- Native name: عصام البويضاني
- Born: 1971^{[citation needed]} Douma, Syria
- Allegiance: Syrian opposition (until 2024) Syria (since 2025)
- Branch: Jaysh al-Islam (until 2025) Syrian Army (since 2025)
- Unit: 70th Division (since 2025)
- Conflicts: Syrian Civil War Rif Dimashq offensive (February–April 2018); ;

= Essam al-Buwaydhani =

Syrian rebel leader (1971–present)

Essam al-Buwaydhani (also rendered as Issam Bouidani), better known with his kunya Abu Hammam al-Buwaydhani (أبو همام البويضاني) is a Syrian military officer and former rebel leader. He was reportedly born in Douma and was a businessman by profession.
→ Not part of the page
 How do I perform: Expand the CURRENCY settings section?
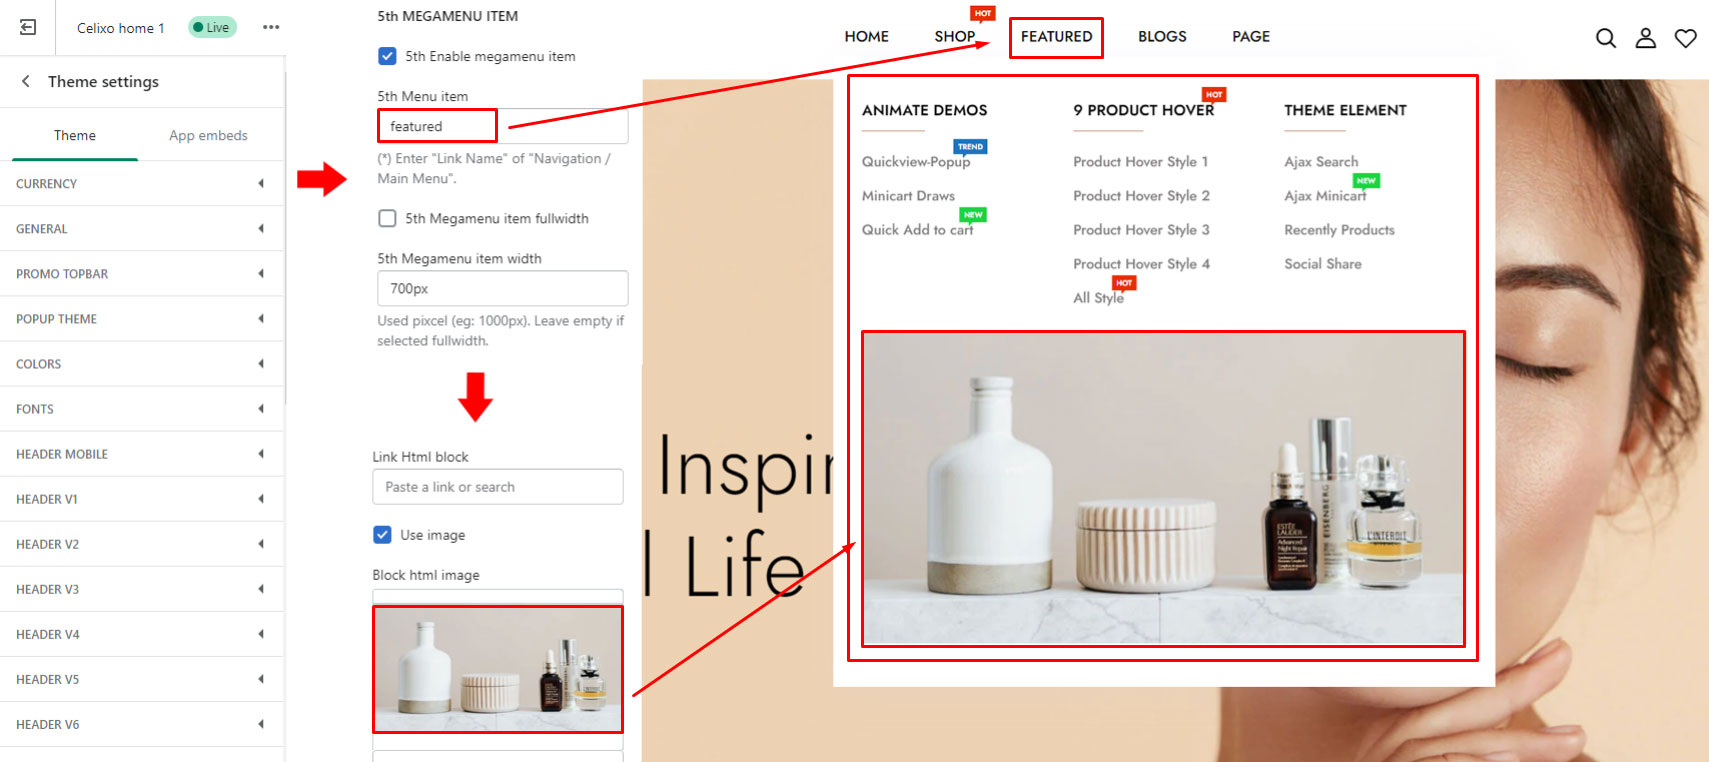pyautogui.click(x=141, y=184)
He was elected leader of Jaysh al-Islam after Zahran Alloush, the previous leader of the group, was killed in an air strike in December 2015.

Following the fall of the Assad regime, Buwaydhani and other rebel leaders, met with Hay'at Tahrir al-Sham head Ahmed al-Sharaa in December 2024 at a conference in Damascus, where they agreed to dissolve their factions. Buwaydhani then became an official in the Ministry of Defense.

He was appointed by the transitional government to lead the 70th Division of the Syrian Army, which operates in the eastern Rif Dimashq Governorate.

== Arrest and release ==
On 24 April 2025, Buwaydhani was arrested at Dubai International Airport while exiting the United Arab Emirates. He was reported to have entered the country for private reasons using a Turkish passport.

On 22 September 2025, the family of Buwaydhani, along with a group of citizens, held a protest in front of the United Arab Emirates embassy in Damascus, calling for his release following his detention several months earlier at an airport in the UAE.

On 23 April 2026, Buwaydhani was released after a visit from Syrian President Ahmed al-Sharaa to the United Arab Emirates.